Unlocking the early universe
To reveal those secrets, cosmologists study the pattern of hot and cold spots frozen into the CMB and decompose those spots into their constituent sizes. While most of the hot and cold spots are about 1° on the sky, they are overlaid on fluctuations with larger sizes.
“Imagine looking at a smooth pond of water that we might drop pebbles into,” says Dunkley. “If you drop a whole bunch of pebbles in, the ripples will sort of combine together, and you see a whole pattern of ripples across the water. We think of this pattern of slightly different temperatures of this light on the sky a little bit like the pond after it’s covered in ripples.”

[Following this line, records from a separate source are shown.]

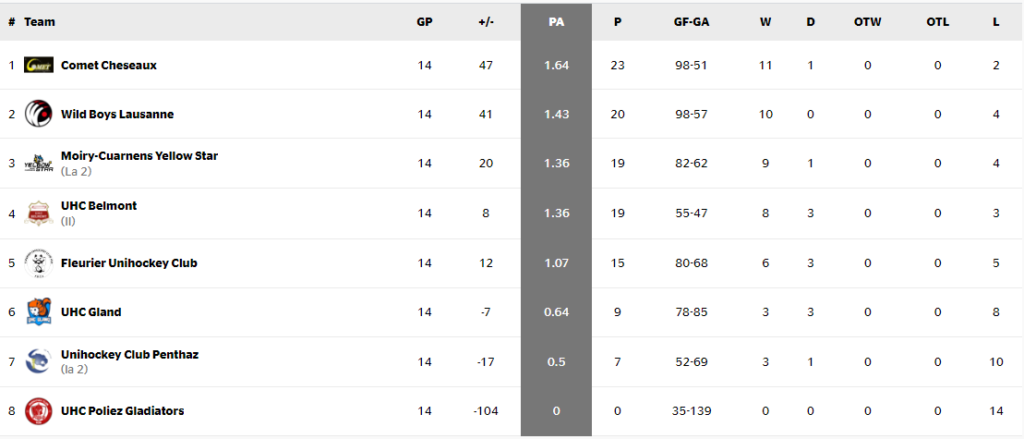The height and width of the screenshot is (439, 1024).
Task: Sort standings by OTL column header
Action: coord(938,22)
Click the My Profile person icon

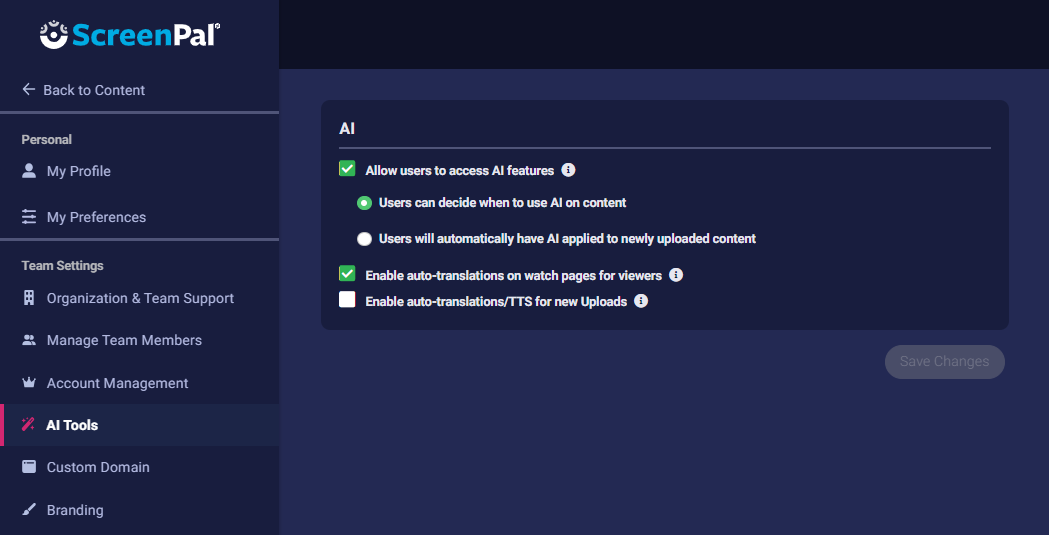tap(29, 171)
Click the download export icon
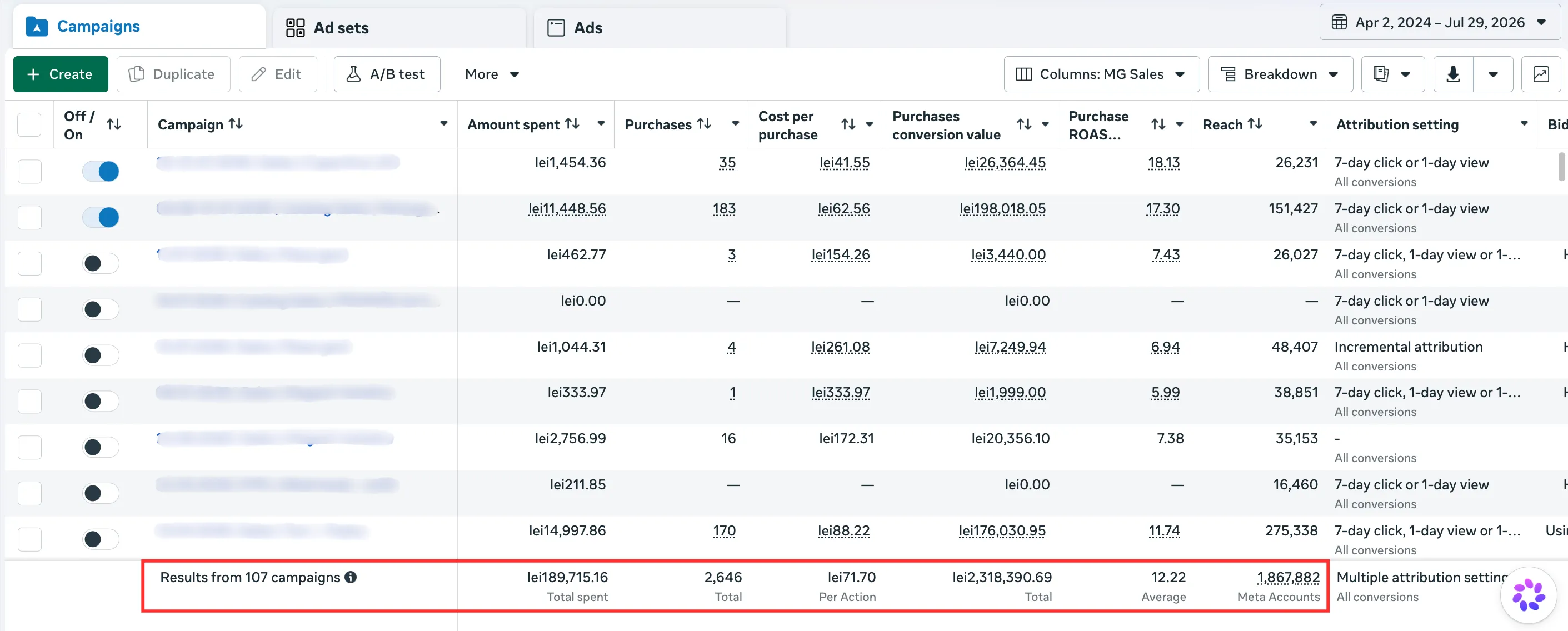Viewport: 1568px width, 631px height. [x=1453, y=74]
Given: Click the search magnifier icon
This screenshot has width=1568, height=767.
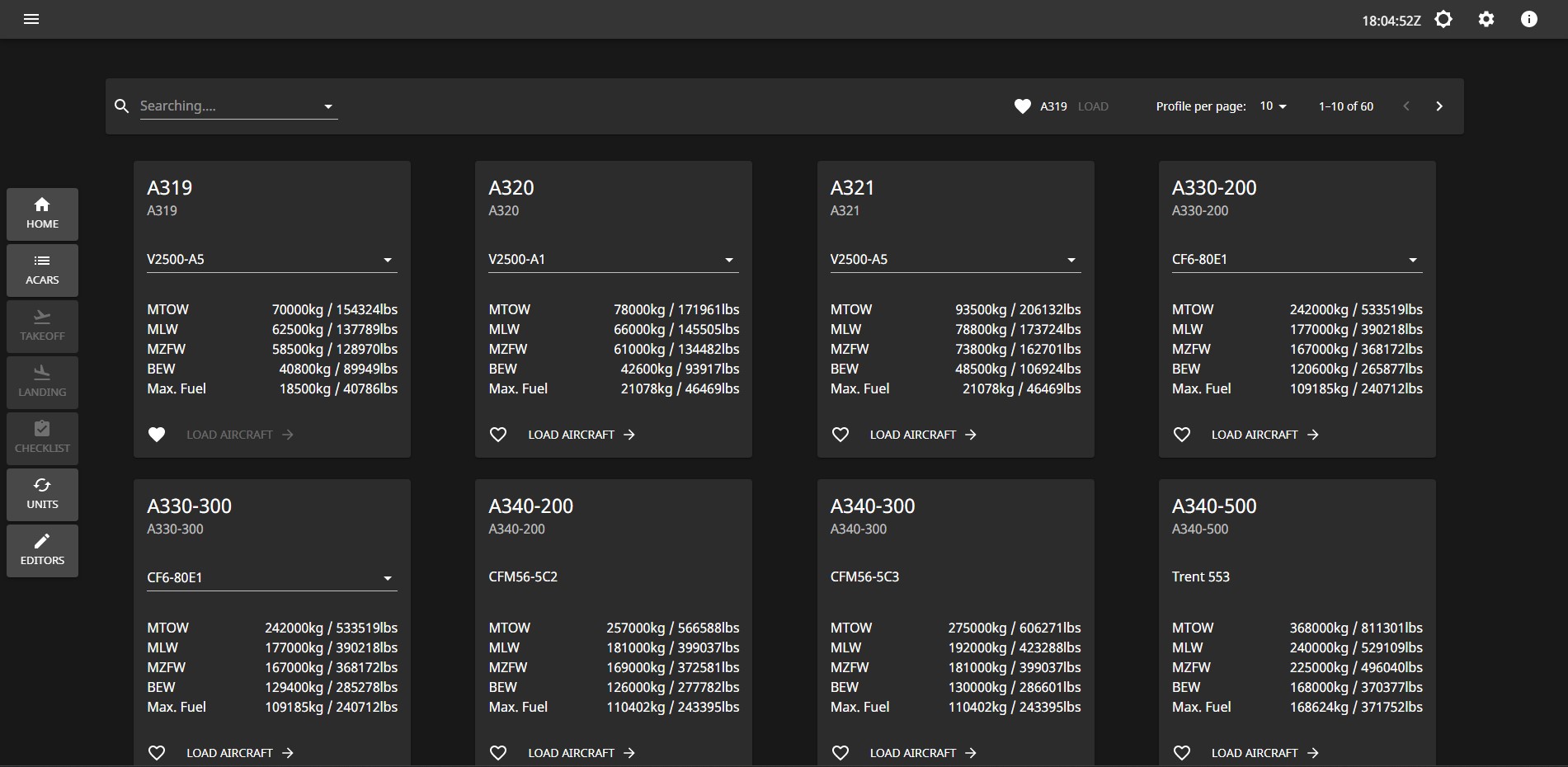Looking at the screenshot, I should (122, 106).
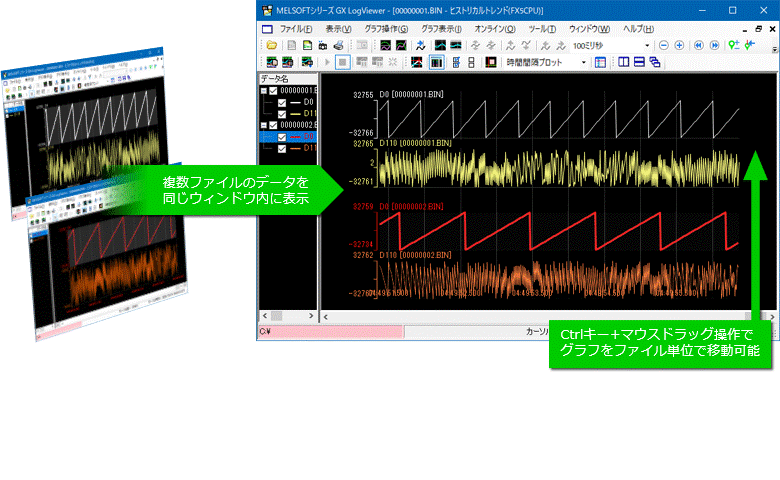Image resolution: width=780 pixels, height=480 pixels.
Task: Click the camera snapshot icon in toolbar
Action: point(322,46)
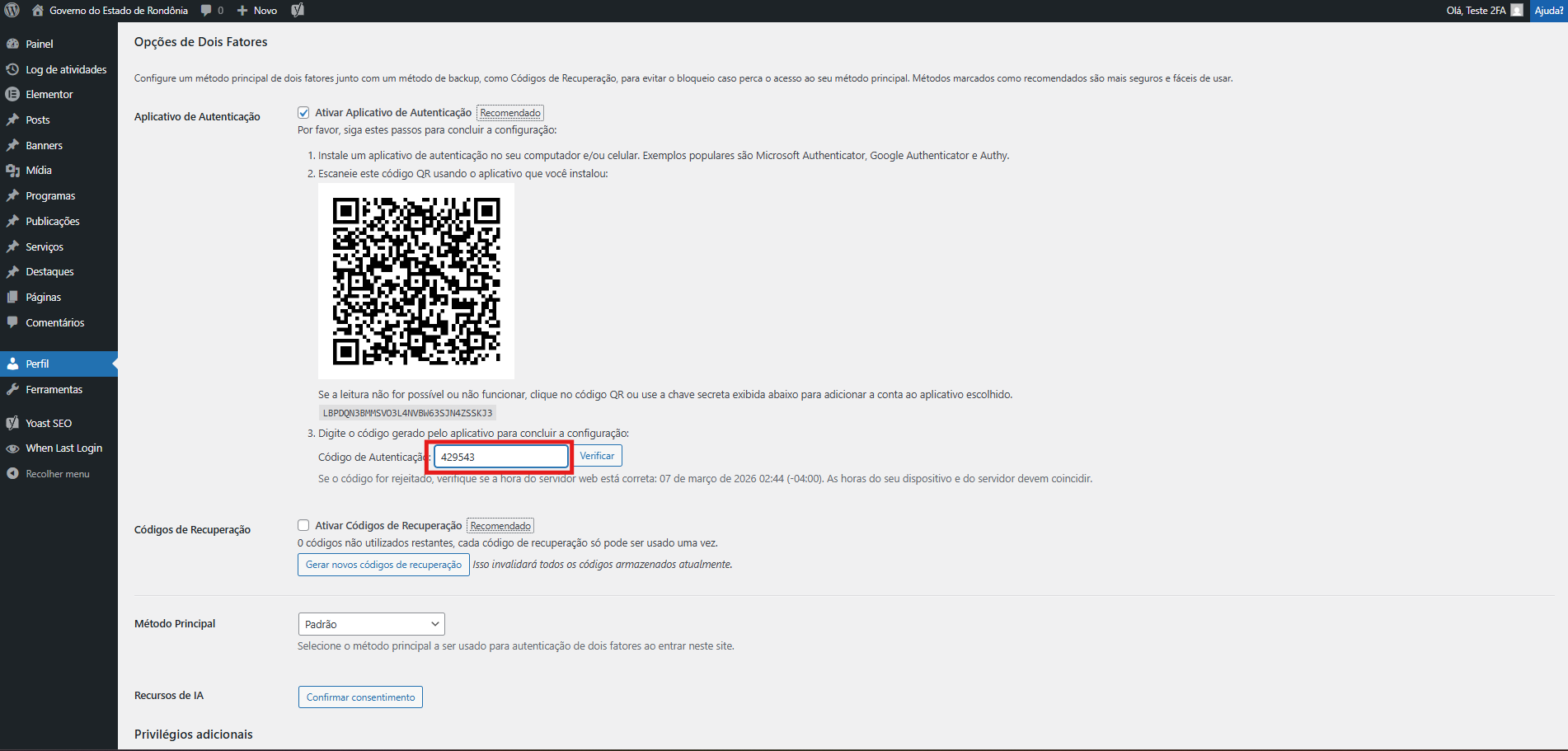Expand the Ajuda help tab
The image size is (1568, 751).
click(1548, 11)
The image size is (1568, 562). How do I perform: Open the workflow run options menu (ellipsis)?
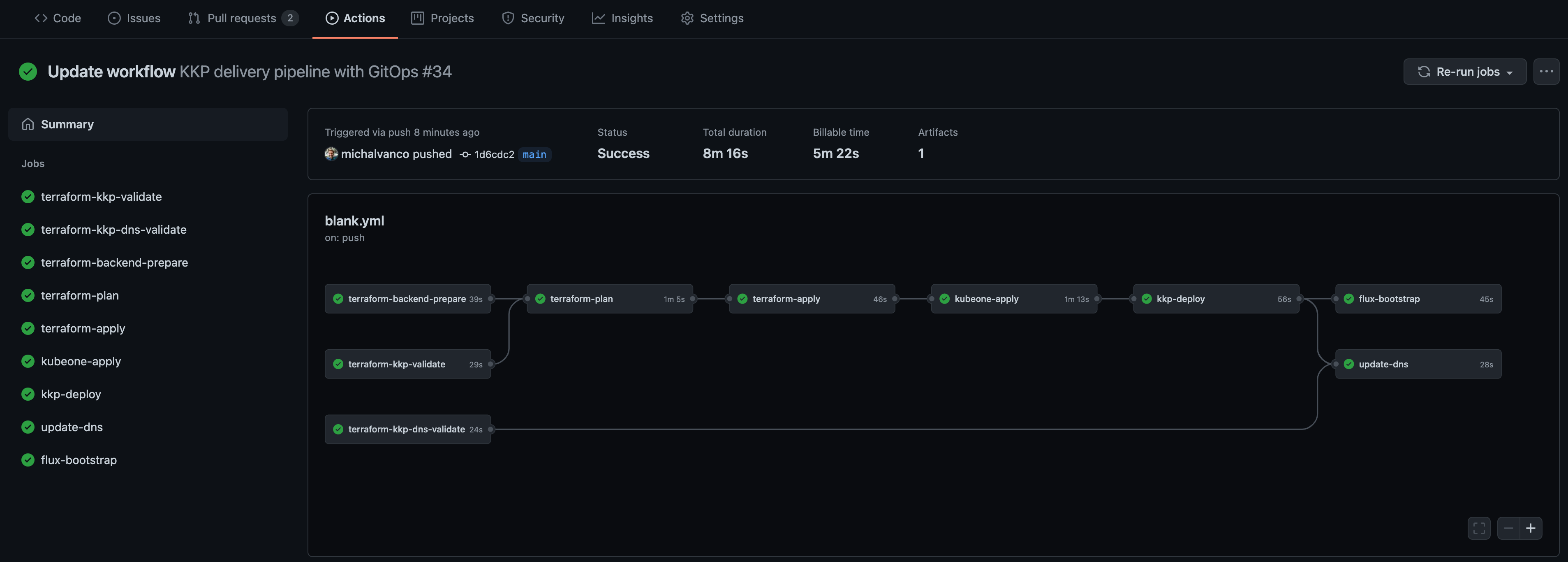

The size breakdown of the CMB’s temperature spots, or fluctuations, is like a cosmic Rosetta Stone. The strength of the fluctuations’ signals at different scales is associated with the universe’s age, its ingredients, its expansion rate, and when the first stars lit up the cosmos. By comparing computer models to the signal strengths (which astronomers obtained from analyzing WMAP and Planck data), researchers can piece together what the early universe looked like and how it has evolved.
Thanks to these three cosmic probes, we know the universe began in a Big Bang, and around 380,000 years later, electrons and protons combined, letting light roam free. We know our cosmos is 13.8 billion years old and how fast it is expanding. We know that 31 percent of the universe is matter, but only 5 percent is made of ordinary matter like you and me, while 26 percent is invisible dark matter. Much more of the cosmos is composed of a mysterious, repulsive dark energy — 69 percent.
And perhaps most importantly, astronomers now have a way to find out pieces of information not literally encoded in the CMB itself. That’s because the CMB maps and their statistics have led to the so-called standard model of cosmology.
“We now have a really simple model that describes basically all of our observations,” says Dunkley. “We can track from the very first moments of time all the way through today and make predictions about how large-scale structure evolved. And it has remarkable success. That’s the big thing these satellite missions have given the community.”